• **Task brief**:
Word for word, restate every entry that follows.

• **Records for the task**:
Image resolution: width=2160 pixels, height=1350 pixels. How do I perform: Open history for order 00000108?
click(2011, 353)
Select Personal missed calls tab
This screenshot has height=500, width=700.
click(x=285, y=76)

• **Response below**:
Image resolution: width=2160 pixels, height=1350 pixels. How do I perform: Open history for order 00000108?
click(2011, 353)
Select Personal missed calls tab
This screenshot has height=500, width=700.
click(x=285, y=76)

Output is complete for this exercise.